### Provided text
——————————
In addition to helping reduce the number of false negatives (when real threats are missed), AI can also help banks reduce the number of false positives (situations in which real transactions are treated as fraud). False positives, while well-meaning, can be frustrating for customers, particularly if they prevent them from carrying out transactions or block their accounts.
In the future, we may get to the point at which fraud detection can be done in real-time in order to stop fraudulent transactions happening altogether. In these cases, we could see the account being frozen or the card being blocked in order to prevent the transaction from being completed. However, this is still some way off becoming a reality.
Knowing the customer and personalisation
Banks can also begin to use continuous machine learning to gain a better understanding of the data they collect in order to make predictions about customers, understand their future behaviours and ensure that the levels of service they desire are maintained. For example, by recognising patterns in people’s spending behaviours, banks can redistribute credit limits. So, if a person is consistently spending X amount, the bank will know that’s how much they should lend them. This gives banks a mathematical way of understanding the optimal way to provide credit. As such, the customer benefits from having the right amount of credit made available to them, while the bank benefits from having a better understanding of their customers, reducing the risks of lending.
Banks can also use AI to create more personalised customer experiences and to ensure they offer their customers the products and services most likely to be of interest to or benefit them. In this respect, AI would recognise patterns in spending and use this to determine which loans or credit cards would be best for certain customers. This means that the customer won’t be inundated with all of the bank’s offers or product information and will receive only those deemed most relevant to him or her. AI will also be able to flag how the individual tends to interact with banks—for example, whether he or she prefers to use online or telephone banking. This will then enable the bank to use this information to personalise the way it communicates with the customer, choosing the method that the individual is known to prefer. Considering 80 percent of consumers say they are more likely to do business with a company that offers personalised experiences, this could help banks to retain customers and may also enable them to attract new ones.
——————————
### Listed entries

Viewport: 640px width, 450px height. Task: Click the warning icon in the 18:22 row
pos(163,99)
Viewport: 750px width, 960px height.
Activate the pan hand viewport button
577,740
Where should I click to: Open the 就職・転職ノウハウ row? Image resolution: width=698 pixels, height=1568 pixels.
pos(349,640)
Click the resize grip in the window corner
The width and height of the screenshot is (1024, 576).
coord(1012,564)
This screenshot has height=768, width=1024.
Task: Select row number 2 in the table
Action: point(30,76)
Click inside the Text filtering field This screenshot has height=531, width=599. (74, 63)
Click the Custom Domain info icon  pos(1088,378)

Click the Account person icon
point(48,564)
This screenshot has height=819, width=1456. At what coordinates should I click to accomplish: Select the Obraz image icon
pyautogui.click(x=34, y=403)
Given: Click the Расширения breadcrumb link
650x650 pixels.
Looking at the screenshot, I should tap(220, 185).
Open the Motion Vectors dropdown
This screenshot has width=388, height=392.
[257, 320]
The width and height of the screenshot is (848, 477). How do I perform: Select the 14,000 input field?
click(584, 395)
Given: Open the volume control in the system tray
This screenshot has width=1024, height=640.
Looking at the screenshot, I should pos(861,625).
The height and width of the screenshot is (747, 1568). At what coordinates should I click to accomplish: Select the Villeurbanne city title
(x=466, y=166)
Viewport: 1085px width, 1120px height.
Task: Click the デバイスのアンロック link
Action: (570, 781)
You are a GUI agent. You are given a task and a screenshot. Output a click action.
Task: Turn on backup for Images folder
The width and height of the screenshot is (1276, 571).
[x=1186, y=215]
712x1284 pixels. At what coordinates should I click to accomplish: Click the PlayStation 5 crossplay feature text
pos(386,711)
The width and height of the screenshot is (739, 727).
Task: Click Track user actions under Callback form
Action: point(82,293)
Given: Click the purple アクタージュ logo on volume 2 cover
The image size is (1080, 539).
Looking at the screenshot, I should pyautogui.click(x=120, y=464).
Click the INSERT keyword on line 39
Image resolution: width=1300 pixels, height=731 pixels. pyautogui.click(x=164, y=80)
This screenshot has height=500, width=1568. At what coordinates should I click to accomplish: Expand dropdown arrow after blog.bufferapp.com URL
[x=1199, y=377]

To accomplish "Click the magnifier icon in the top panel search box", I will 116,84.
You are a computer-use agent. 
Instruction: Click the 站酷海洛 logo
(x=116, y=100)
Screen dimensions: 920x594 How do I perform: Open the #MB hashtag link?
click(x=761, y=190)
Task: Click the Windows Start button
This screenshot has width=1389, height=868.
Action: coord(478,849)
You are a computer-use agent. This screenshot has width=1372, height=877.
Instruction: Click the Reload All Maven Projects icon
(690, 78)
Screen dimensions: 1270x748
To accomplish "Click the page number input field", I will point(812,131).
——————————
### What you need to do
(1) Answer these questions about the passage on AI in banking:
(a) What does the passage call situations in which real transactions are treated as fraud?
(b) What two measures could be taken to stop a transaction if fraud detection is done in real-time?
(c) What percentage of consumers say they are more likely to do business with a company that offers personalised experiences?
(2) Copy the passage on AI in banking starting at "In the future, we" and ending at "becoming a reality.", substituting "suspended" for "frozen".
(3) According to the passage on AI in banking, banks can use continuous machine learning to better understand the data they collect. List the aims the passage gives for gaining that understanding.
The lines play no part in any of this.

### Solutions
(1)
(a) False positives.
(b) Freezing the account or blocking the card.
(c) 80 percent.

(2)
In the future, we may get to the point at which fraud detection can be done in real-time in order to stop fraudulent transactions happening altogether. In these cases, we could see the account being suspended or the card being blocked in order to prevent the transaction from being completed. However, this is still some way off becoming a reality.

(3)
- To make predictions about customers
- To understand customers' future behaviours
- To ensure that the levels of service customers desire are maintained